The dark web is a part of the internet that is made up of hidden sites that you can't find through conventional web browsers. Sites on the dark web use encryption to mask both the site’s owner and its users, making it useful for criminals to network illegal activities, such as selling private banking information or trafficking illicit substances or materials.

The dark web can be a menace, and with the wave of cybercrime associated with COVID-19, and healthcare providers should be paying attention. Medical records can be sold for up to $1,000 on the dark web, depending on how complete they are. Why are Medical Records vaulable to cybercriminals? Because they're chalk full of personal information that makes it easy to steal a patient’s identity, like full names, birthdays, social security numbers, contact information, and sensitive medical history. This sort of information is not easily changed in the same way a credit card number is. Identity theft is a tremendous and expensive burden on a patient, and it’s your duty under HIPAA to keep Protected Health Information (PHI) safe and private. Luckily, proactive information security can keep your PHI off the dark web and save you and your patients the headache of a data breach.

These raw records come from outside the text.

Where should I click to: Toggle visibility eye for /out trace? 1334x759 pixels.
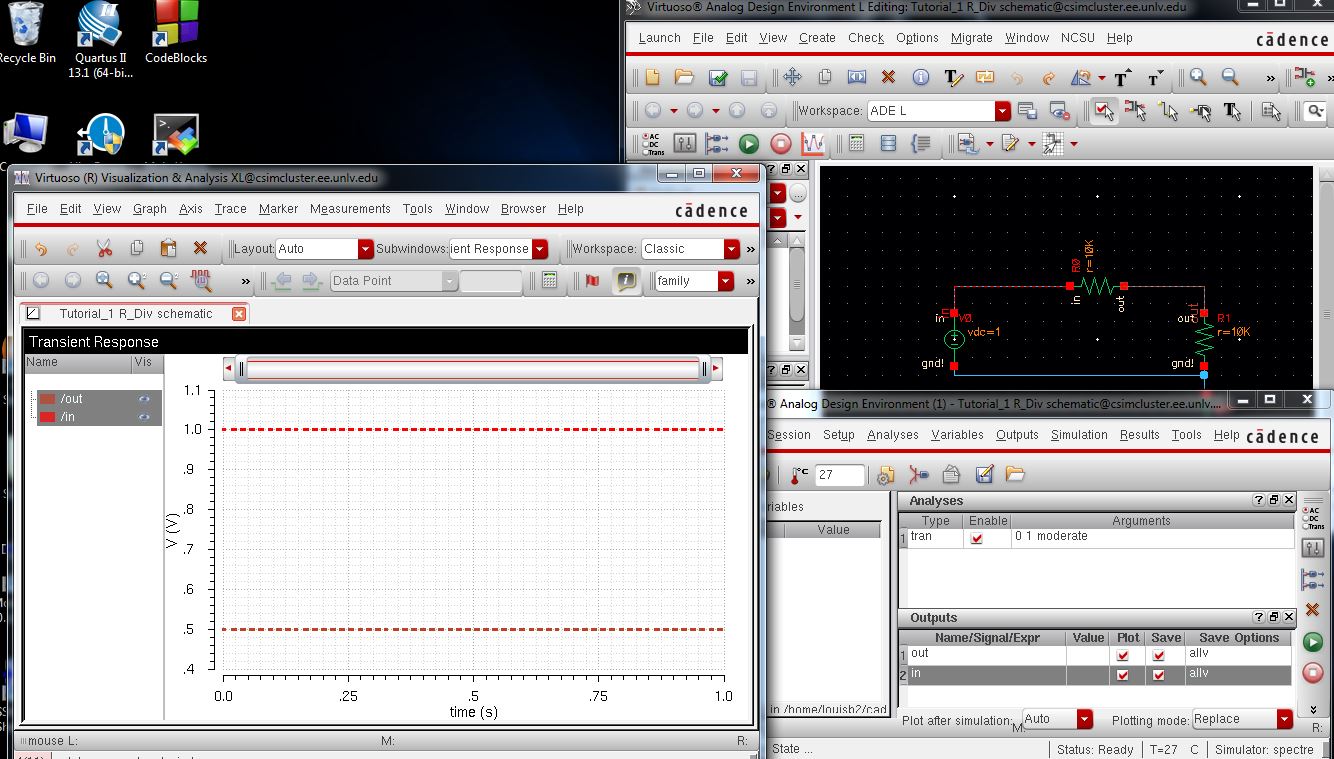(x=144, y=399)
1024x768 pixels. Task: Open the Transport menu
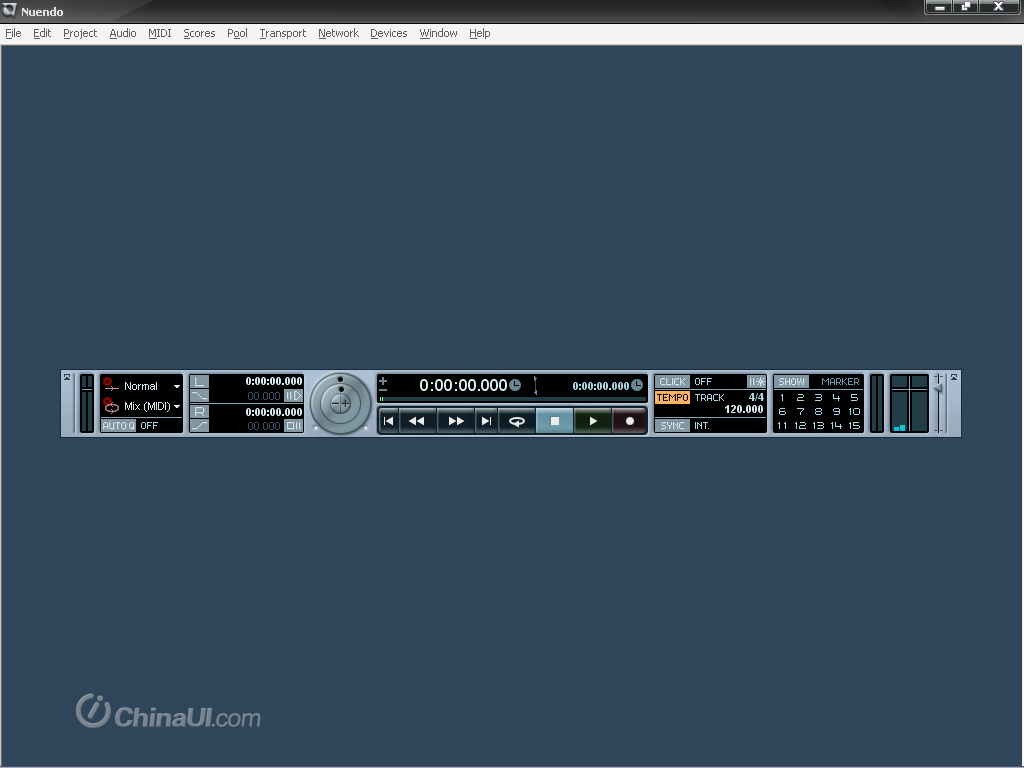point(282,33)
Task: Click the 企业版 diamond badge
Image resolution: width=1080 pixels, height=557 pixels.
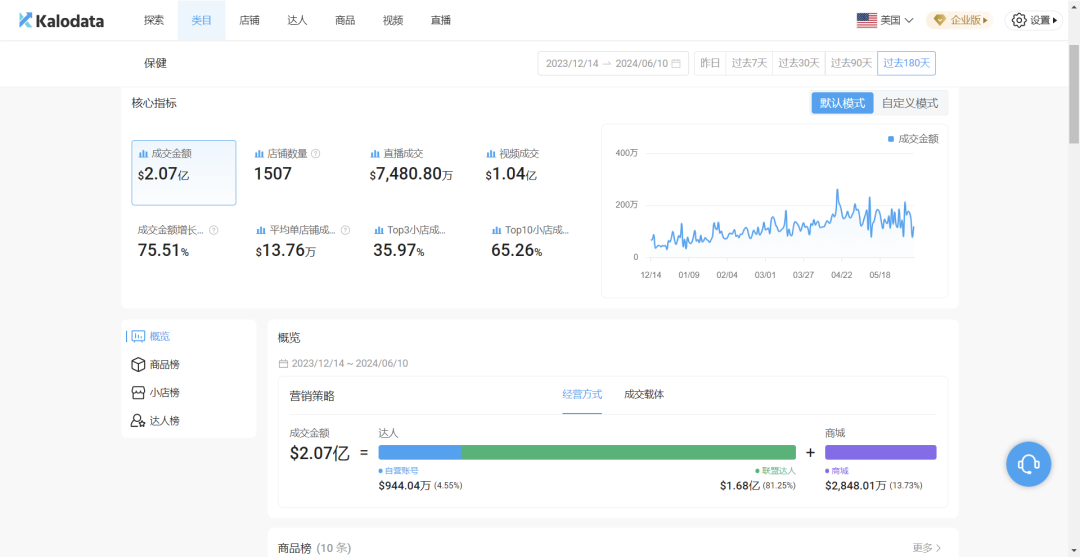Action: (959, 20)
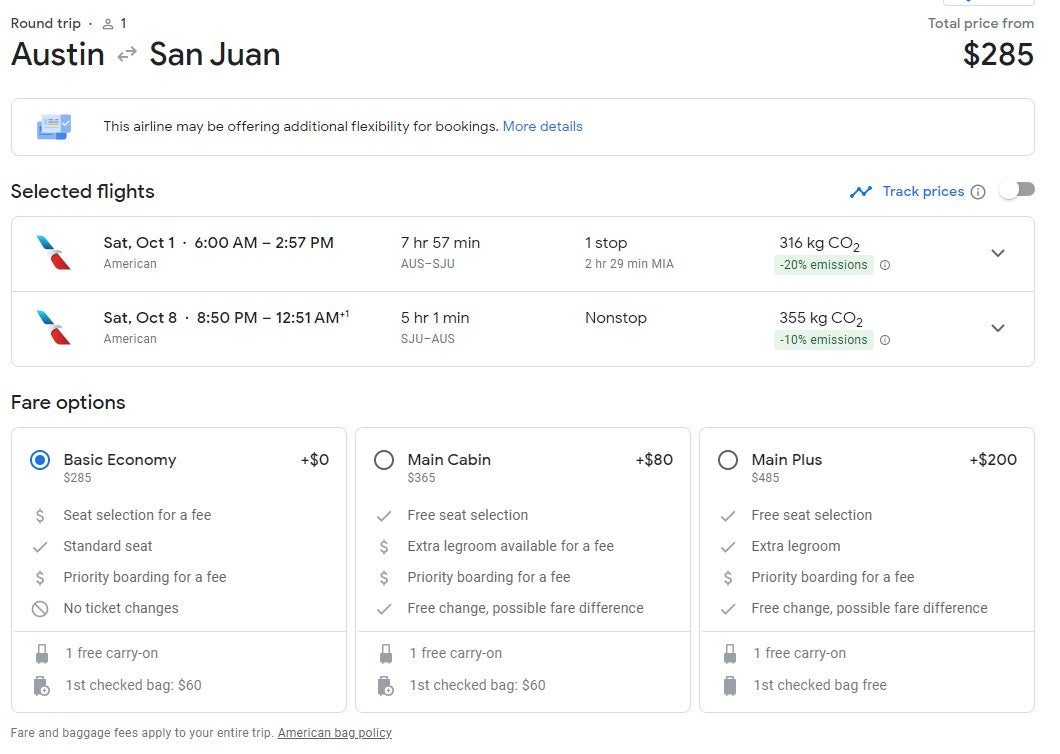Click the -20% emissions badge
This screenshot has height=754, width=1060.
click(x=823, y=265)
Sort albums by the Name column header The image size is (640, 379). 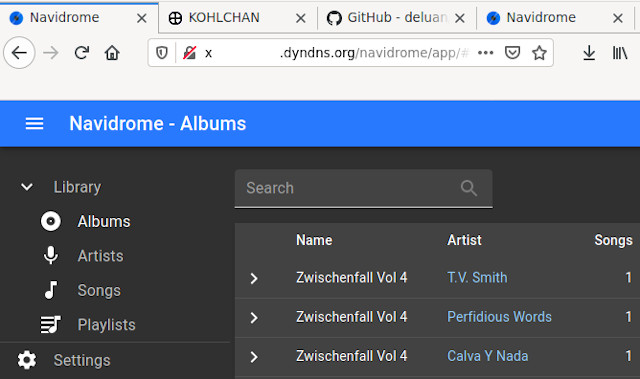[x=314, y=240]
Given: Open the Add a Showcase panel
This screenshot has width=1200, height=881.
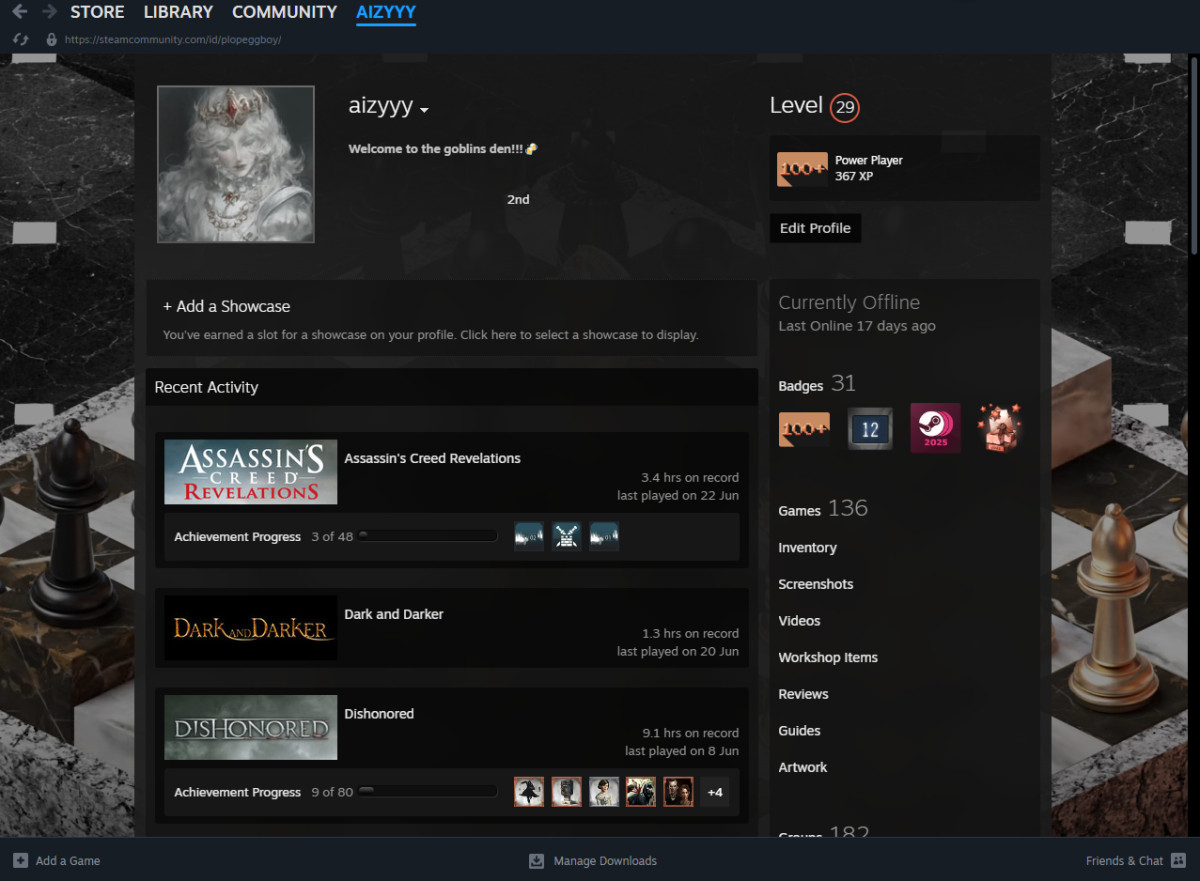Looking at the screenshot, I should pos(451,318).
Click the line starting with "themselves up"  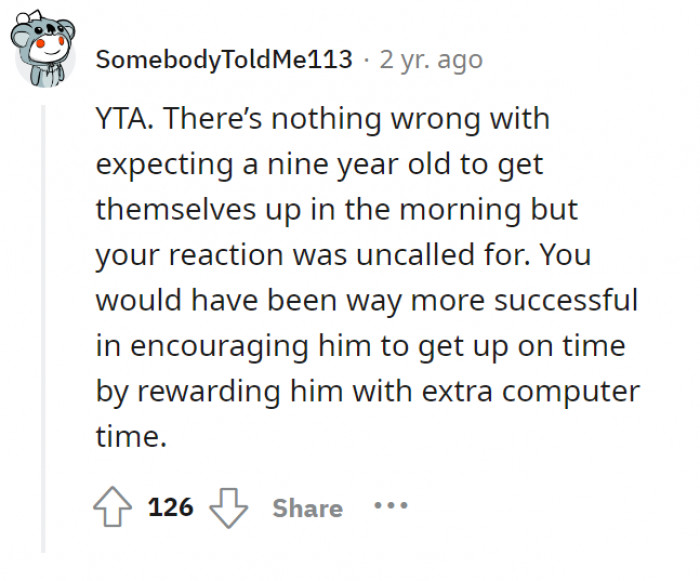point(337,210)
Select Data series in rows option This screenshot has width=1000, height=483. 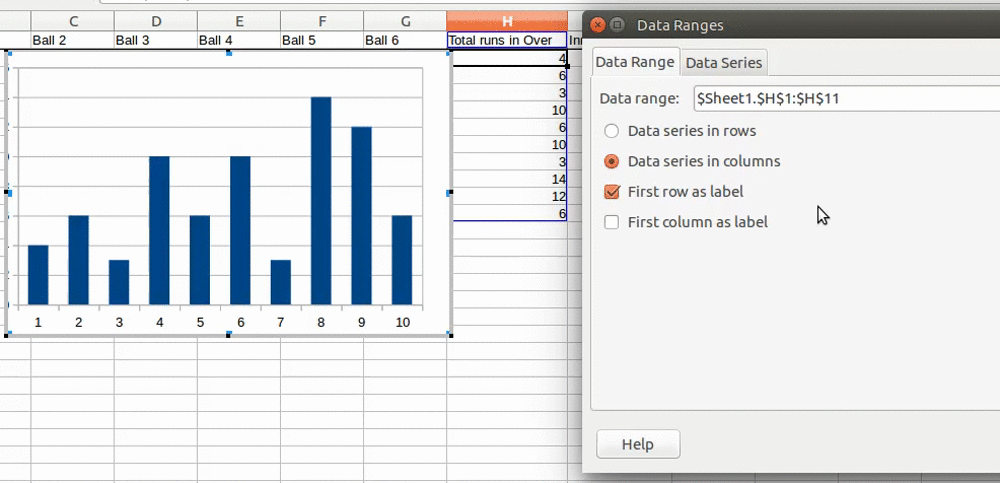(612, 131)
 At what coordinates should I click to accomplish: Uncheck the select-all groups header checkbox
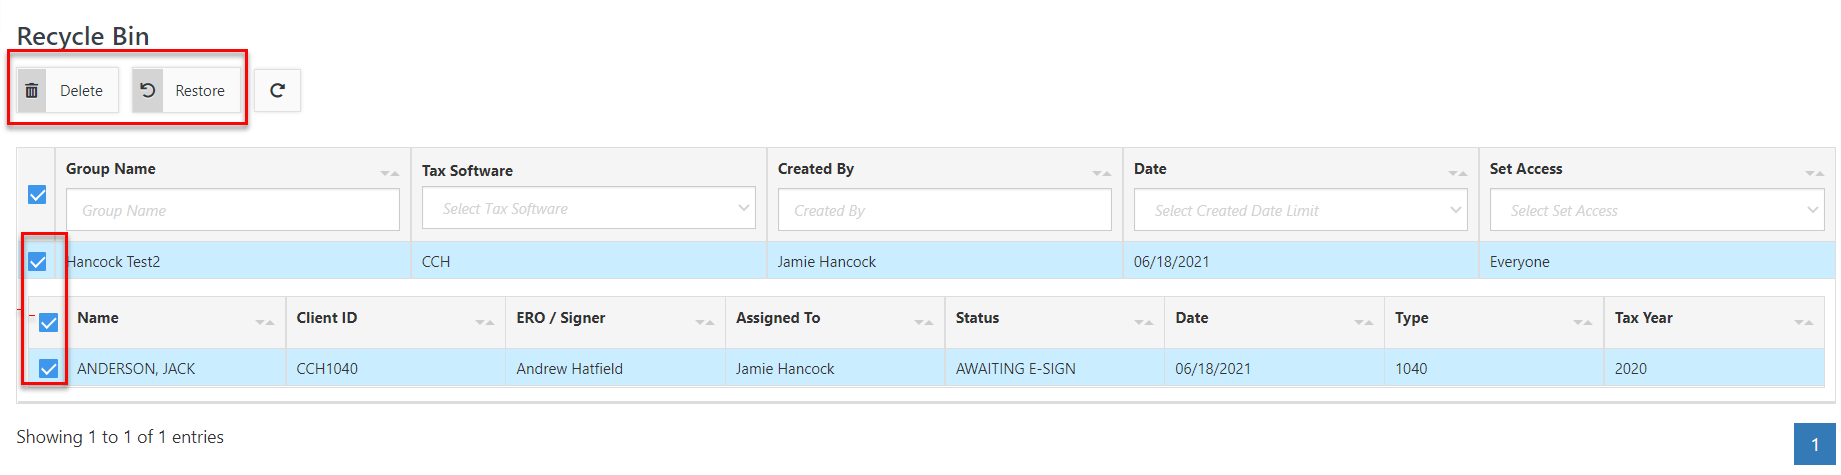[37, 195]
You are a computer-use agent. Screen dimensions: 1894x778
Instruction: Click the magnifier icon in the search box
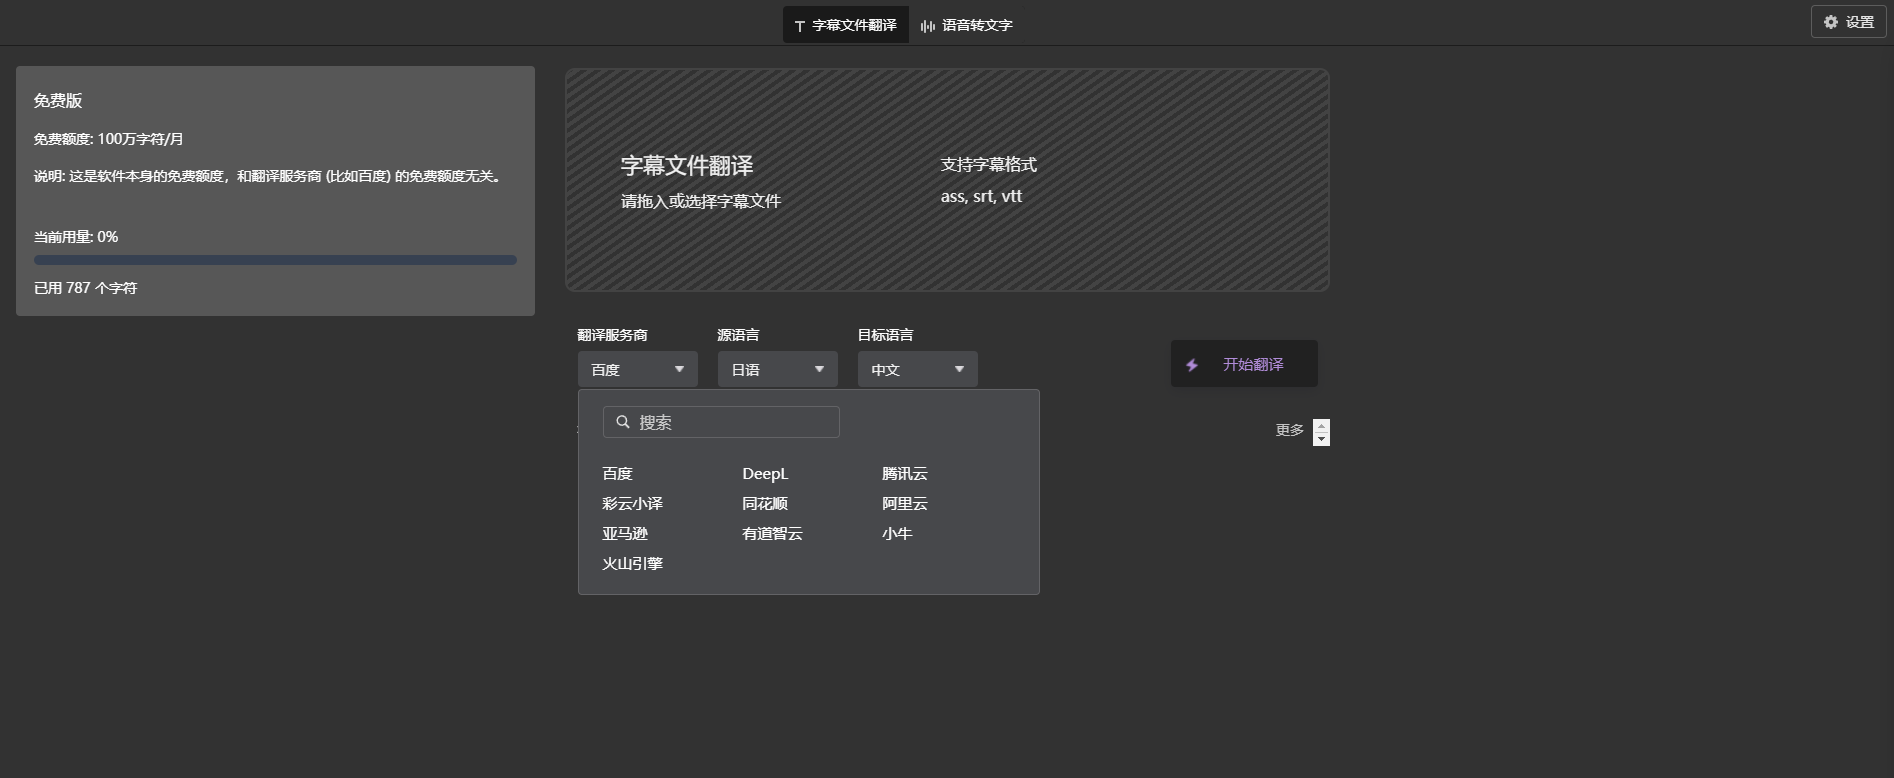[x=623, y=422]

Here are some practical ways you can take to protect your organization’s PHI from being stolen and sold on the dark web.

1. Keep good password hygiene

One employee’s compromised credentials can leave your network vulnerable to hackers. Make sure that your organization has a strong password policy in place.

2. Stay on top of your software

Install a reputable antivirus program on all devices, and frequently update all software. Systems updates often contain security patches that fix vulnerabilities in your system that could otherwise leave sensitive data vulnerable to hackers. End-of-Life software, or software that is no longer supported by the developers, is a huge security risk. Stop using it.

3. Use a dark web scanner

Consider purchasing a dark web monitoring tool that will scan for your organization’s email addresses on the dark web and show you what information has been exposed. They will continuously scan the dark web and alert you when compromised credentials show up.

4. Conduct a network vulnerability assessment

A network vulnerability assessment can evaluate your system for weaknesses. Give yourself the opportunity to harden your system and address any holes or open ports in your network before they’re exploited by hackers.  

5. Conduct a comprehensive HIPAA SRA each year

Conducting a regular Security Risk Analysis is required under the HIPAA Security Rule. The point of an SRA is to give your organization the oppritunity to holistically evaluate all of the physical, administrative, and technical safe gaurds that you have in place to protect electronic PHI. This allows you to address any risk to your information security that is uncovered over the course of the analysis. 

Keep your organization and your patients safe. Don’t let PHI get tangled in the dark web.